El investigador japonés Izumi Ogata estudió a más de trescientas personas en treinta y seis museos diferentes y comprobó que bastaban diez minutos para que el organismo comenzara a responder. No importaba demasiado si se trataba de pinturas, piezas arqueológicas o colecciones de historia natural. Ni siquiera si el visitante era un experto o alguien que llevaba años sin pisar un museo. El cuerpo parecía reconocer algo antes que la razón.

Hace apenas unas semanas, un equipo del Instituto de Psiquiatría, Psicología y Neurociencia del King’s College de Londres reforzó esa intuición. Veintiocho oficinistas recorrieron durante treinta y cinco minutos la Galería Courtauld contemplando obras originales de Manet, Van Gogh o Gauguin. Al terminar, sus niveles de cortisol, la hormona del estrés, habían descendido un 22 %. Era una reducción comparable a la que el organismo consigue tras varias horas de paseo por un bosque frondoso. También mejoraron indicadores cardiovasculares y disminuyeron marcadores inflamatorios relacionados con el estrés crónico. Frente a ellos, otro grupo que observó reproducciones de las mismas obras apenas experimentó cambios.

Todavía harán falta más investigaciones para consolidar estas conclusiones. La propia ciencia avanza despacio, como se camina por un museo. Pero el hallazgo posee una belleza difícil de ignorar: no produce el mismo efecto una imagen reproducida en una pantalla que la presencia física de una obra original. Hay algo en la materia, en la luz, en las pinceladas que sobrevivieron siglos para llegar hasta nosotros, que establece una conversación silenciosa con quien las contempla.

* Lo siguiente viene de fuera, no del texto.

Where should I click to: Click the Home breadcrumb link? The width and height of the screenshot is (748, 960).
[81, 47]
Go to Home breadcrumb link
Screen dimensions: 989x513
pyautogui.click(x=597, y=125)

Quizá por eso algunos países han dejado de considerar los museos únicamente como depósitos de patrimonio. Desde 2018, en Montreal los médicos pueden prescribir visitas a museos como complemento terapéutico. Bruselas ha impulsado programas similares para personas con ansiedad y depresión. La Organización Mundial de la Salud lleva años reclamando una alianza más estrecha entre cultura y salud. Mientras unos siguen preguntándose cuánto cuesta mantener un museo, otros empiezan a calcular cuánto podría costarnos vivir sin ellos.

Hay lugares que nos protegen de la lluvia y otros que nos protegen del ruido. Lugares donde el cuerpo descansa y lugares donde también descansa la mirada y el alma.